Danske Bank A/S
- Company Name
- Danske Bank A/S
- Stock Symbol
- Class Period
- January 9, 2014 to October 23, 2018
- Motion Deadline
- March 10, 2019
- Southern District of New York
The complaint charges Danske Bank and certain of its former officers and/or directors with violations of the Securities Exchange Act of 1934. Danske Bank, based in Denmark, provides various personal banking, business banking, corporate and institutional banking, and wealth management products and services, along with mortgage finance, real-estate brokerage, foreign exchange and equity services, and trades in fixed income products, including with customers who reside or are domiciled outside Denmark.

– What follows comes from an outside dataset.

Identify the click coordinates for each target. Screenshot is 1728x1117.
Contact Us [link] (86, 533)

The complaint alleges that during the Class Period, defendants made false and misleading statements and/or failed to disclose adverse information regarding Danske Bank’s business and operations. Specifically the complaint alleges that defendants failed to disclose that: (i) Danske Bank’s Estonian branch was facilitating money laundering through at least March 2016; (ii) that a whistleblower had reported the Estonian money laundering to the Company in 2013; (iii) that Denmark’s Financial Supervisory Authority (the “DFSA”) had been investigating the Estonian money laundering since 2014; (iv) that Danske Bank had concealed the results of its own internal investigation from the DFSA, further exposing it to regulatory action and fines; (v) that Danske Bank had been overstating its historical profits by including the profits derived from its illicit Estonian operations; and (vi) that Danske Bank lacked effective internal and reporting controls. As a result of this information being withheld from the market, Danske Bank American Depositary Receipts (“ADRs”) traded at artificially inflated prices of more than $20 per ADR during the Class Period.

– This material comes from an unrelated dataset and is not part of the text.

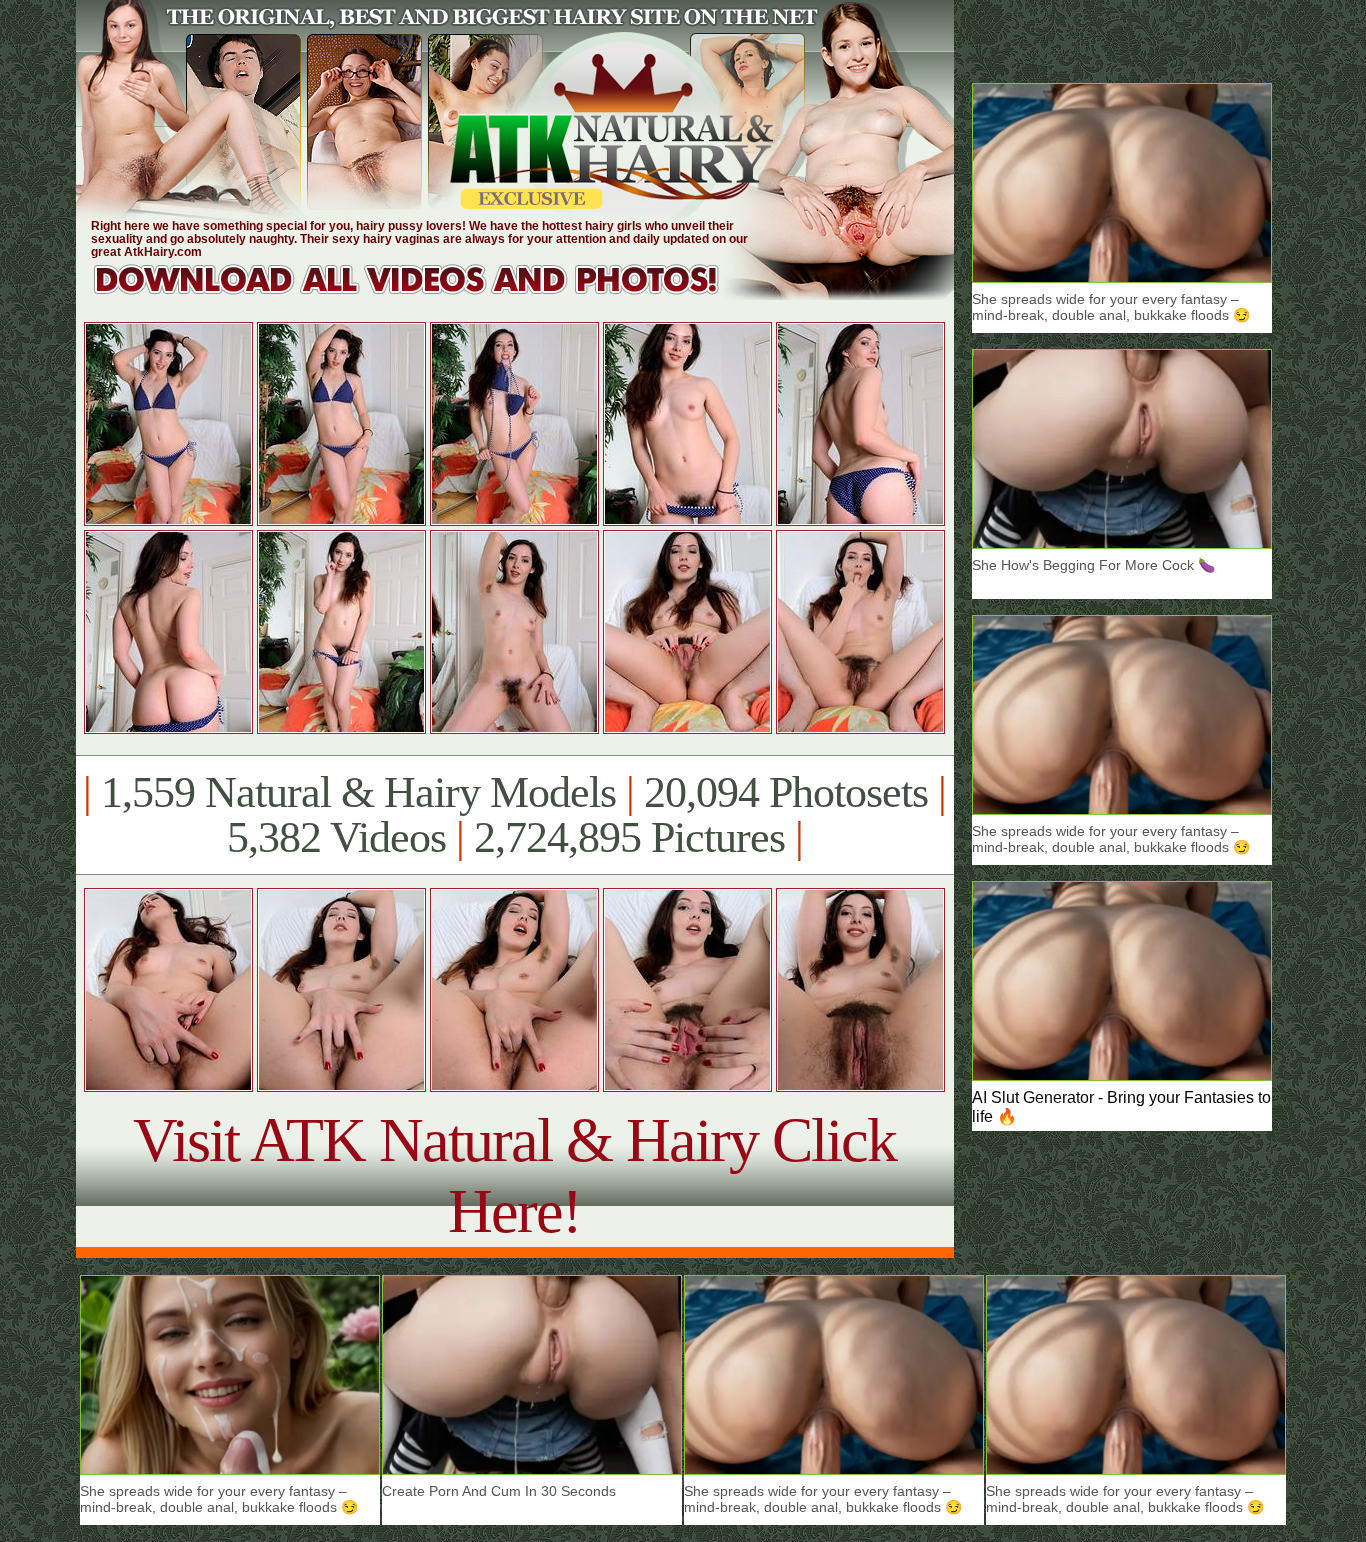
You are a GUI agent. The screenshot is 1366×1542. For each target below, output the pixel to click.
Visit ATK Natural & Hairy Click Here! (514, 1175)
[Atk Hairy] (425, 294)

As news of Danske Bank’s involvement in the Estonian money-laundering allegations began to leak out beginning in September 2017, the price of Danske Bank’s ADRs began to decline. On September 5, 2017, Reuters reported that Danske Bank had hired the former head of Denmark’s intelligence agency to help it in its effort to counter money-laundering claims. On September 21, 2017, Danske Bank issued a press release disclosing, among other things, that it had “expand[ed] its ongoing investigation into the situation at its Estonian branch.” On December 21, 2017, Reuters reported that Danske Bank “had been fined 12.5 million Danish crowns ($2 million)” by the DFSA “for violating anti-money laundering rules in relation to the monitoring of transactions to and from correspondent banks,” and that Danske Bank was “examining whether its Lithuanian and Latvian branches had been involved in money laundering, expanding an investigation beyond its Estonian operations.” On May 3, 2018, Reuters reported that the DFSA had issued a report stating it had identified “serious weaknesses” in Danske Bank’s governance and that Danske Bank “was exposed ‘to significantly higher compliance and reputational risks than previously assessed.’” On September 14, 2018, The Wall Street Journal disclosed that U.S. law enforcement agencies had begun investigating the scandal following a tip to the SEC from a whistleblower at least two years earlier. Finally, on October 23, 2018, The Wall Street Journal published an article disclosing the full extent of the information the whistleblower had alerted Danske Bank’s senior executives to back in 2013 and detailing how Danske Bank had endeavored to silence the whistleblower for years. As the market learned the full extent of the Company’s prior reliance on illicit profits and its resulting exposure to regulatory action between September 2017 and October 23, 2018, the market price of Danske Bank ADRs fell to as low as $9.50 per ADR, erasing more than $2.54 billion in market capitalization.